Es ist ein schwarz-weißes Bild. Auguste Schmid sitzt mit verschränkten Beinen auf einem Stuhl und hält einen Blumenstrauß. Sie trägt ein dunkles Kleid mit großem Ausschnitt. Sie trägt eine lange Halskette mit großem, ovalem Anhänger. Sie blickt mit leichtem Lächeln in die Kamera.

Auguste Elise Schmid, around 1925.

Private collection Kirsten Muster.

Auguste Elise Schmid, 1937, photo on the medical chart.

NLA Hannover Nds. 330 Lüneburg Acc. 2004/134 No. 02403.

AUGUSTE ELISE SCHMID (1909 – 1944)

Auguste Elise Schmid came from Bülkau in the Hadeln district. She was born in Hemmoor. Her parents were the mechanic Karl Friedrich Schmid and his divorced wife Anna Auguste Brüning, née Daberkahl. Her father worked in a cement factory. Auguste had a brother. His name was Karl, like his father. After school, Auguste Schmid worked as a domestic help on a farm in the neighborhood. Her mother entered into a second marriage, from which her half-sister Erika was born.
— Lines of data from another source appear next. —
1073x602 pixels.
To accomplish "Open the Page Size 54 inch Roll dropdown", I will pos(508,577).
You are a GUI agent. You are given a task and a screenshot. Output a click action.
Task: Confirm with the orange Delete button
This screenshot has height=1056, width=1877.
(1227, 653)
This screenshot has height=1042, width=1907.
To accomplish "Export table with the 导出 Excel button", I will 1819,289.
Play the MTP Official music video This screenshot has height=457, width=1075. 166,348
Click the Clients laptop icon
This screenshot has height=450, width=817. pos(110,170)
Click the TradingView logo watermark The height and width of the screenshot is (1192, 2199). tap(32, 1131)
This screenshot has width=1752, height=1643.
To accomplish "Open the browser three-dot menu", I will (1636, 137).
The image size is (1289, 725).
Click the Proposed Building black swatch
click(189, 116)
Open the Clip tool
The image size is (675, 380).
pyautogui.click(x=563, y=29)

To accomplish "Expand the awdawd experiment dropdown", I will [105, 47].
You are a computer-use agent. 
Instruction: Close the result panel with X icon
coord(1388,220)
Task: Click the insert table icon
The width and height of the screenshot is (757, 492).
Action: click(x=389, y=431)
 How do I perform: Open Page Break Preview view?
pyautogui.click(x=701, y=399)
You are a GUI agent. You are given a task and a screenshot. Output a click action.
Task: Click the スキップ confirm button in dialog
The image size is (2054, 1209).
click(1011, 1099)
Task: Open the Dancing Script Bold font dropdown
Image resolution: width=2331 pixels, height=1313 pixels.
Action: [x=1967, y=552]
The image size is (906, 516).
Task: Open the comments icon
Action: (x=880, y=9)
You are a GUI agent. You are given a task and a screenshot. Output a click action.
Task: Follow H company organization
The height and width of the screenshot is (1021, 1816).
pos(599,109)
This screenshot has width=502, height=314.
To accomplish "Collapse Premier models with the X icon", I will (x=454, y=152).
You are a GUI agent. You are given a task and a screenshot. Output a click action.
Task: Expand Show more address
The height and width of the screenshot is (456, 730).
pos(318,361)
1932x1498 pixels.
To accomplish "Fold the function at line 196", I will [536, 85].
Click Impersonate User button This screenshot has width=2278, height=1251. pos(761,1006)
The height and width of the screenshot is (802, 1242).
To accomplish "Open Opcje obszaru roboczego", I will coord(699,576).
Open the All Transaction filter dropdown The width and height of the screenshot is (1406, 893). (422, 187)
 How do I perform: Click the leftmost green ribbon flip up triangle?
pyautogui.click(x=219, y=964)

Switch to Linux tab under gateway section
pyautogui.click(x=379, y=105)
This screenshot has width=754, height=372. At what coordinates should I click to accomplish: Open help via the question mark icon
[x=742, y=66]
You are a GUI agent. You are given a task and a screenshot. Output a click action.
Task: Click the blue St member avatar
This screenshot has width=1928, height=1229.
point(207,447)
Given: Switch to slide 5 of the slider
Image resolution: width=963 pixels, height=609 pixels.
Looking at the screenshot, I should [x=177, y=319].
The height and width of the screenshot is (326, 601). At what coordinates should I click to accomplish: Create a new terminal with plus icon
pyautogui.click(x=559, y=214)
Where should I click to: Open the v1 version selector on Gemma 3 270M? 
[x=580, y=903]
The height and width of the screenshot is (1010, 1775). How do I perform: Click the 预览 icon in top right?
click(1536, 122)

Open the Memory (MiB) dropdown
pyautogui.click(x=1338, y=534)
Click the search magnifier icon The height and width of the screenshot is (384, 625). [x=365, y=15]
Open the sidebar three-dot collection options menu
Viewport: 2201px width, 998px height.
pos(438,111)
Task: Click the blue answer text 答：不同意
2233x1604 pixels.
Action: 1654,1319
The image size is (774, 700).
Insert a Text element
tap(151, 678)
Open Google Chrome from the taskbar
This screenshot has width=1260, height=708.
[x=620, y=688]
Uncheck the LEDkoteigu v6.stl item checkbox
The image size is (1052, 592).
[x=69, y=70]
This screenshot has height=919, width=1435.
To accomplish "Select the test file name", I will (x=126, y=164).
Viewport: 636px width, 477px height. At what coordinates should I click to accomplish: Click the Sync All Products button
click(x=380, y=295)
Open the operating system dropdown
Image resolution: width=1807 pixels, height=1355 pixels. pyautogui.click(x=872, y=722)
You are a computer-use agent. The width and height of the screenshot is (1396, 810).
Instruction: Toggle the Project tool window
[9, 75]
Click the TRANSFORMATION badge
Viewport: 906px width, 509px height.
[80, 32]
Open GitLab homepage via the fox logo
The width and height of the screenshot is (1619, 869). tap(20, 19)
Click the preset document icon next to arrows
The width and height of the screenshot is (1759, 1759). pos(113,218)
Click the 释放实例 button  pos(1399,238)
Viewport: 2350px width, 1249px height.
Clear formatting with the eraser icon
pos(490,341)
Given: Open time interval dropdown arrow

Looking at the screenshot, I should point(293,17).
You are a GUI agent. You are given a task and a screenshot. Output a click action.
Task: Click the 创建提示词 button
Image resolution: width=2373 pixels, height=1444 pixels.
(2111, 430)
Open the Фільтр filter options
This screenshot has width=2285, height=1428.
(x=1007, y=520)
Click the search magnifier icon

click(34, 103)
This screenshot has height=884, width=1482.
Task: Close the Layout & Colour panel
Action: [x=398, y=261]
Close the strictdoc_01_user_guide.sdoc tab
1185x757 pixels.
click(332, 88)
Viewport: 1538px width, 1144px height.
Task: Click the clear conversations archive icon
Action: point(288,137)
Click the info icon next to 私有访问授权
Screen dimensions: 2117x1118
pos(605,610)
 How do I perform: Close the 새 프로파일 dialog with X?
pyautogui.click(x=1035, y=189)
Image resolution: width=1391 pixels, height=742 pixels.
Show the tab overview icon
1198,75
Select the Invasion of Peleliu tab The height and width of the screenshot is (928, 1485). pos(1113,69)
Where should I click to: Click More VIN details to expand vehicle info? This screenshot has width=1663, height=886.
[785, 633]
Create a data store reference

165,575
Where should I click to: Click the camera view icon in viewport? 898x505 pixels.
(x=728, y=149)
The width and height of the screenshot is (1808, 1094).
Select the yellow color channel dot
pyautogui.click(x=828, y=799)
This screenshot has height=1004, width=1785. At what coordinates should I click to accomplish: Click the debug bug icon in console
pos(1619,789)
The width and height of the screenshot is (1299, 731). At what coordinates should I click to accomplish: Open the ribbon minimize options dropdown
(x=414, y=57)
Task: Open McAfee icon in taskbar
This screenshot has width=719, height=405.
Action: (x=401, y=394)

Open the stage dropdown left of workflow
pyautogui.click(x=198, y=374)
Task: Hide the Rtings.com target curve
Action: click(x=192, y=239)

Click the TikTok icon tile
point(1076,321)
Auguste Schmid had a love affair with the married Josef Unger, who was in the navy in Cuxhaven. He was Hungarian and came from Kirchfidisch in Burgenland (Austria). He was a lance corporal in the submarine fleet. The marriage produced two daughters: Gisela (born in 1934) and Elfriede (born in 1936).

Auguste Schmid fell ill in 1937. Because she was in Hamburg at the time, she was admitted to the »Friedrichsberg State Hospital«. Ten weeks later, she was transferred from there to Lüneburg. Her daughters, only one and two years old, were then raised by her friend Martha Niehaus. Josef Unger visited his children and brought them sweets. From the beginning of the war, he only came when he was on leave. In May 1944, his submarine sank off the Dutch coast. The Lüneburg institution and nursing home applied for Auguste Schmid’s forced sterilization. This was carried out in 1938. Five years later, Auguste Schmid was transferred to the Pfafferode killing center on September 8, 1943. She died there on July 8, 1944, a victim of »euthanasia«. Her daughters never knew her.